--- Your goal ---
Please return the lines of the data that contain "Kalbar".

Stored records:
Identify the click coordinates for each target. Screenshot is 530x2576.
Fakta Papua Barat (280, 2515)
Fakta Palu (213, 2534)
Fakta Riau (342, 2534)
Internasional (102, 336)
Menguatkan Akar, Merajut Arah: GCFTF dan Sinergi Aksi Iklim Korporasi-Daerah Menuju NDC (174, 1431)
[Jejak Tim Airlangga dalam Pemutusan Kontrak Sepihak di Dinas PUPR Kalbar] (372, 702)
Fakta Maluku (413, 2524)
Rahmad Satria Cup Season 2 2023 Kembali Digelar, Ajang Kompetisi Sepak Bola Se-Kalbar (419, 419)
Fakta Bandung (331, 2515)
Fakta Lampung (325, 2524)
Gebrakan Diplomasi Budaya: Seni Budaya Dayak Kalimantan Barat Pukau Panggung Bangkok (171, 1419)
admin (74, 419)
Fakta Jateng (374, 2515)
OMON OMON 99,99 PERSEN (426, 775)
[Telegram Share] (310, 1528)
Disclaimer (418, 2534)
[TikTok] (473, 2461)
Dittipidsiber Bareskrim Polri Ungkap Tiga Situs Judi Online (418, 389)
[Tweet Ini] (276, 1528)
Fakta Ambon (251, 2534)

--- Finished task ---
[Jejak Tim Airlangga dalam Pemutusan Kontrak Sepihak di Dinas PUPR Kalbar] (372, 702)
Rahmad Satria Cup Season 2 2023 Kembali Digelar, Ajang Kompetisi Sepak Bola Se-Kalbar (419, 419)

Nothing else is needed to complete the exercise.